Que dia comemorativo da UNESCO se assinala amanhã, dia 20 de novembro? A maioria hesitará, e alguns consultarão o smartphone como se ele fosse o novo oráculo de Delfos, mas a resposta é simples: celebra-se o Dia Mundial da Filosofia. É um dia criado para lembrar que este saber antigo, que lançou as bases do pensamento ocidental, continua vivo e que é mais importante do que nunca preservar a sua presença na escola, na sociedade e na vida. A filosofia não deve ser vista apenas como uma disciplina escolar, mas como uma ferramenta pedagógica poderosa que nos ensina a pensar, a questionar, a comunicar e a viver com mais consciência.
Há dias em que acordo e penso que a filosofia talvez esteja a perder terreno, porque o meu smartphone parece ter resposta para tudo e ainda por cima fala com uma segurança que qualquer professor invejaria. No entanto, basta um pequeno momento de lucidez para perceber que, apesar de tantas funcionalidades, o telemóvel não me ajuda com aquilo que realmente importa. Ele calcula passos, calorias e até batimentos cardíacos, mas não sabe orientar os passos da vida, não mede a qualidade das escolhas e muito menos traduz aquilo que sentimos. É aí que percebo que, por mais moderno que seja o aparelho, continua sem oferecer aquilo que a filosofia sempre ofereceu, a possibilidade de pensar com calma quem somos e para onde queremos ir. Talvez seja por isso que a UNESCO decidiu que a filosofia merece um dia mundial, não para resolver problemas, mas para relembrar que há perguntas que só valem a pena porque não têm solução.
Muitas vezes recordo a ironia de Jacques Derrida quando afirmava que “a filosofia é tão necessária quanto inútil”, frase que me acompanha sempre que alguém me pergunta para que serve tudo isto. Aristóteles lembrava que a filosofia nasce do espanto e talvez seja essa a melhor resposta, porque o espanto é a força que nos obriga a pensar e a olhar o mundo com outra profundidade. A filosofia pode parecer tão inútil como respirar fundo quando estamos nervosos, pois não resolve o problema, mas resolve-nos a nós, ajudando-nos a regressar ao centro e a reaprender a pensar, a duvidar, a imaginar e a não aceitar tudo de forma irrefletida.

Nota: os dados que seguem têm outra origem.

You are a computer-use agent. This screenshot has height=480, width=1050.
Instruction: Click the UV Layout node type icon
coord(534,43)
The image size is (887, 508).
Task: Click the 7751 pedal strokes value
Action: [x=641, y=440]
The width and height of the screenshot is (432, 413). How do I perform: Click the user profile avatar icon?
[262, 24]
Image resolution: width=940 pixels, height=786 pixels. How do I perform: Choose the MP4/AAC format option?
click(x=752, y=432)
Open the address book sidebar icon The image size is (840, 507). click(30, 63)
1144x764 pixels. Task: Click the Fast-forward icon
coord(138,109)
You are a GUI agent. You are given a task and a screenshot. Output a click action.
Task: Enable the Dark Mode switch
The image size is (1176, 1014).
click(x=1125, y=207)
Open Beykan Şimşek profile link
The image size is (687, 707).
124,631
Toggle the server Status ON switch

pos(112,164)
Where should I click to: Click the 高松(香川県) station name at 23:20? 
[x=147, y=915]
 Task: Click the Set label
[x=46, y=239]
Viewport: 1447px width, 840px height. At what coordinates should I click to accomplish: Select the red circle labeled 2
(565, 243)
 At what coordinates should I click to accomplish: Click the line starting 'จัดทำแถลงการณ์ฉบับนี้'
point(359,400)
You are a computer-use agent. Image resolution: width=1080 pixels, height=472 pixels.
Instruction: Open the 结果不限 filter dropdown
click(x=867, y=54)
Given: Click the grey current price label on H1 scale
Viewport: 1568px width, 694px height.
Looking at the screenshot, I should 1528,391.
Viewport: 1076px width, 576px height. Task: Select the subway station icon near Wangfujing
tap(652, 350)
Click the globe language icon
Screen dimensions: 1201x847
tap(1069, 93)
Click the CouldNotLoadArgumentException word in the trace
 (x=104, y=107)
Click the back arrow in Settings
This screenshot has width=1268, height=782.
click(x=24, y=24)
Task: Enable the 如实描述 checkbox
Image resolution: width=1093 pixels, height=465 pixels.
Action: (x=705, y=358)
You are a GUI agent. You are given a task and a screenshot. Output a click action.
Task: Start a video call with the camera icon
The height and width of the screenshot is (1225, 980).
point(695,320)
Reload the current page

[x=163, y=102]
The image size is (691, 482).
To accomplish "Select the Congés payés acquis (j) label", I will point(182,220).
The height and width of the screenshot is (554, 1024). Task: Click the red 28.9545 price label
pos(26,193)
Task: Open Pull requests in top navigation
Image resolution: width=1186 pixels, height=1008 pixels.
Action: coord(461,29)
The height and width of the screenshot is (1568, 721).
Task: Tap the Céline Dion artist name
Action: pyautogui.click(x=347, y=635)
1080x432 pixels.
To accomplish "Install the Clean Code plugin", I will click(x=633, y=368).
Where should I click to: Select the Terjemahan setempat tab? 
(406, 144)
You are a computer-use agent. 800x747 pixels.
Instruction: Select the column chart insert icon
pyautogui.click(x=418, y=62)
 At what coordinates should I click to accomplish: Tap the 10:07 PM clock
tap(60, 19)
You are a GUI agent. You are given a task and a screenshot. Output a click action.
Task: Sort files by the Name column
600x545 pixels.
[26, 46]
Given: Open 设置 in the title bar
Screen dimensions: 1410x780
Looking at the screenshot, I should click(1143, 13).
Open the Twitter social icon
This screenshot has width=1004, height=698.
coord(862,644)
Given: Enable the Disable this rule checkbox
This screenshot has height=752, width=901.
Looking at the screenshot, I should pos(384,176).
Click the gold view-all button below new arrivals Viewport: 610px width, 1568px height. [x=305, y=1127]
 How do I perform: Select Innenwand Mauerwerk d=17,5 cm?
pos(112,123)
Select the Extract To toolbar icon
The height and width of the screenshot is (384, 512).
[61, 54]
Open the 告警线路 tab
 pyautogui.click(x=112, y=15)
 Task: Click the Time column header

E como se celebra o Dia Mundial da Filosofia? Com flores? Com velas? Com descontos especiais em dúvidas existenciais? Nada disso. Celebra-se com perguntas que não aparecem nos motores de busca e com conversas que nascem quando abrimos espaço para pensar de verdade. E porque o Dia Mundial da Filosofia também pede um exercício prático, deixo um desafio estoico que até podia vir instalado de origem em qualquer telemóvel moderno. Epicteto lembrava que “não são as coisas que nos perturbam, mas as opiniões que temos sobre elas”, e é por isso que os estoicos praticavam a premeditatio malorum, esse hábito simples de imaginar o pior para perceber que, quando o encaramos com calma, ele perde grande parte do seu poder. Talvez este exercício discreto seja mais eficaz do que todas as aplicações juntas.
Ao longo desta semana e da próxima, vou percorrer o país em palestras, oficinas e workshops, procurando mostrar aos alunos que a filosofia não é uma figura distante nem um saber solene reservado a ocasiões especiais. Pelo contrário, é uma presença discreta e constante que nos ajuda a olhar o outro com mais atenção, a comunicar com menos atropelos, a pensar antes de disparar opiniões e, sobretudo, a discordar sem transformar a conversa num pequeno drama épico digno de tragédia grega.
No panorama desta construção conjunta em torno do pensamento, há instituições que merecem ser destacadas, e uma delas é a APEFP - Associação Portuguesa de Ética e Filosofia Prática. Ao longo dos últimos anos, esta associação bracarense, tornou-se uma verdadeira referência nacional na defesa do valor da filosofia, dando-lhe nova visibilidade e promovendo projetos que vão do pré-escolar ao ensino secundário. Tem sido uma voz firme na importância do pensamento crítico e uma presença constante na divulgação de práticas pedagógicas que aproximam crianças e jovens da reflexão filosófica, mostrando que aprender a pensar é um caminho que se inicia muito cedo e que se prolonga por toda a vida.
Convido os nossos leitores a fazer do Dia Mundial da Filosofia uma oportunidade para trazermos o pensamento de volta ao centro das nossas conversas, das nossas mesas, das nossas escolas e das nossas vidas. E porque a filosofia só ganha sentido quando é partilhada, deixo uma pergunta simples, mas exigente:
Queremos realmente a filosofia connosco ou continuaremos a vê-la como um luxo dispensável?